After the funeral I went back to Cambridge. I didn’t sleep. I drove around a lot. I stared at the sun going down and the sun coming up, and the sun in between. I watched the pigeons spreading their tails and courting each other in stately pavanes on the lawn outside my house. Planes still landed, cars still drove, people still shopped and talked and worked. None of these things made any sense at all. For weeks I felt I was made of dully burning metal. That’s what it was like; so much so that I was convinced, despite all evidence to the contrary, that if you’d put me on a bed or a chair I would have burned right through.

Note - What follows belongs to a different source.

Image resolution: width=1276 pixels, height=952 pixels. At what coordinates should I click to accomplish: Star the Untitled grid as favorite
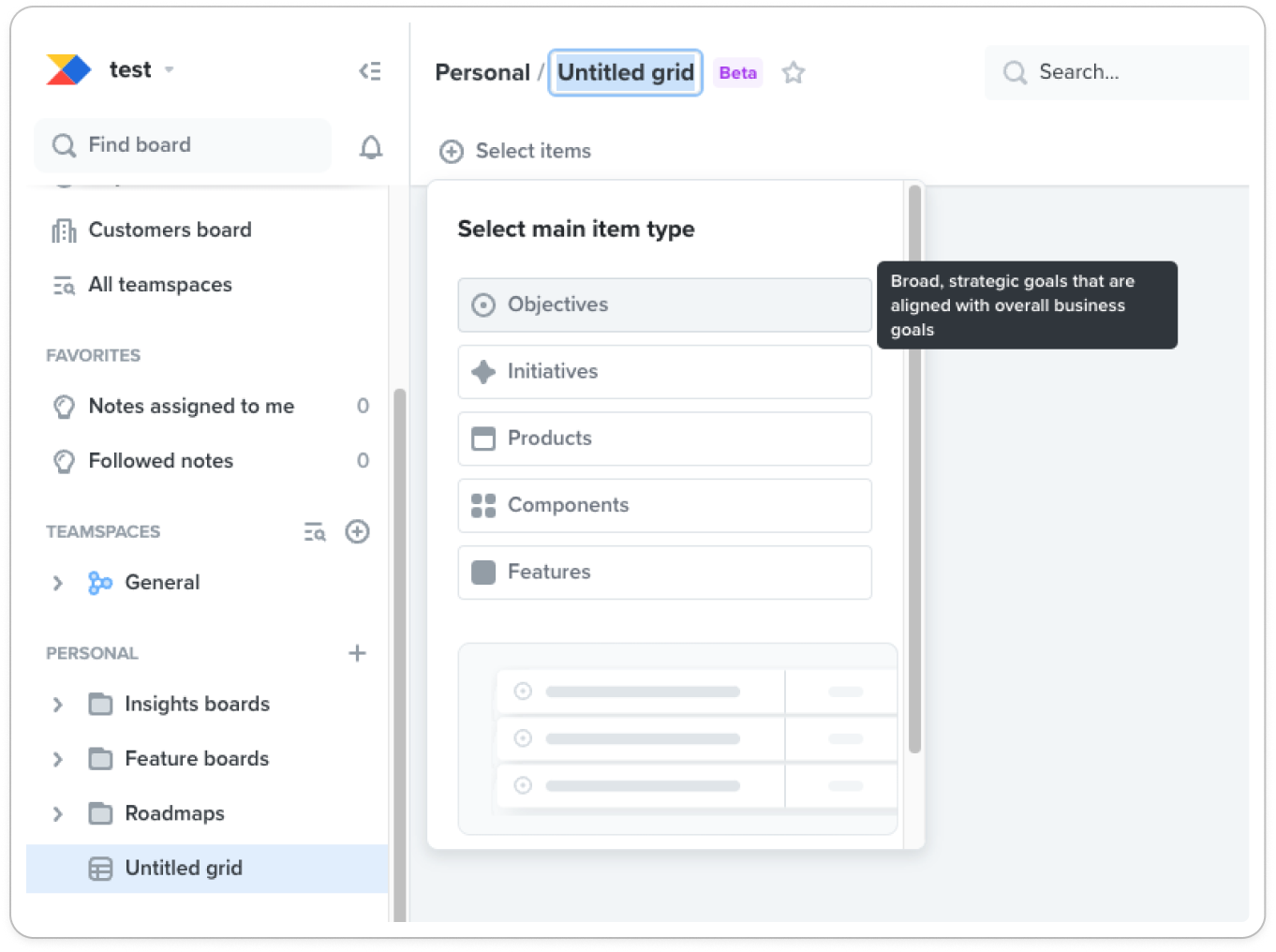[x=794, y=71]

It was about this time a kind of madness drifted in. Looking back, I think I was never truly mad. More mad north-north-west. I could tell a hawk from a handsaw always, but sometimes it was striking to me how similar they were. I knew I wasn’t
mad
mad because I’d seen people in the grip of psychosis before, and that was madness as obvious as the taste of blood in the mouth. The kind of madness I had was different. It was quiet, and very, very dangerous. It was a madness designed to keep me sane. My mind struggled to build across the gap, make a new and inhabitable world. The problem was that it had nothing to work with. There was no partner, no children, no home. No nine-to-five job either. So it grabbed anything it could. It was desperate, and it read off the world wrong. I began to notice curious connections between things. Things of no import burst into extraordinary significance. I read my horoscope and believed it. Auguries. Huge bouts of déjà vu. Coincidences. Memories of things that hadn’t happened yet. Time didn’t run forwards any more. It was a solid thing you could press yourself against and feel it push back; a thick fluid, half-air, half-glass, that flowed both ways and sent ripples of recollection forwards and new events backwards so that new things I encountered, then, seemed souvenirs from the distant past. Sometimes, a few times, I felt my father must be sitting near me as I sat on a train or in a café. This was comforting. It all was. Because these were the normal madnesses of grief. I learned this from books. I bought books on grieving, on loss and bereavement. They spilled over my desk in tottering piles. Like a good academic, I thought books were for answers. Was it reassuring to be told that everyone sees ghosts? That everyone stops eating? Or can’t stop eating? Or that grief comes in stages that can be numbered and pinned like beetles in boxes? I read that after denial comes grief. Or anger. Or guilt. I remember worrying about which stage I was at. I wanted to taxonomise the process, order it, make it sensible. But there was no sense, and I didn’t recognise any of these emotions at all.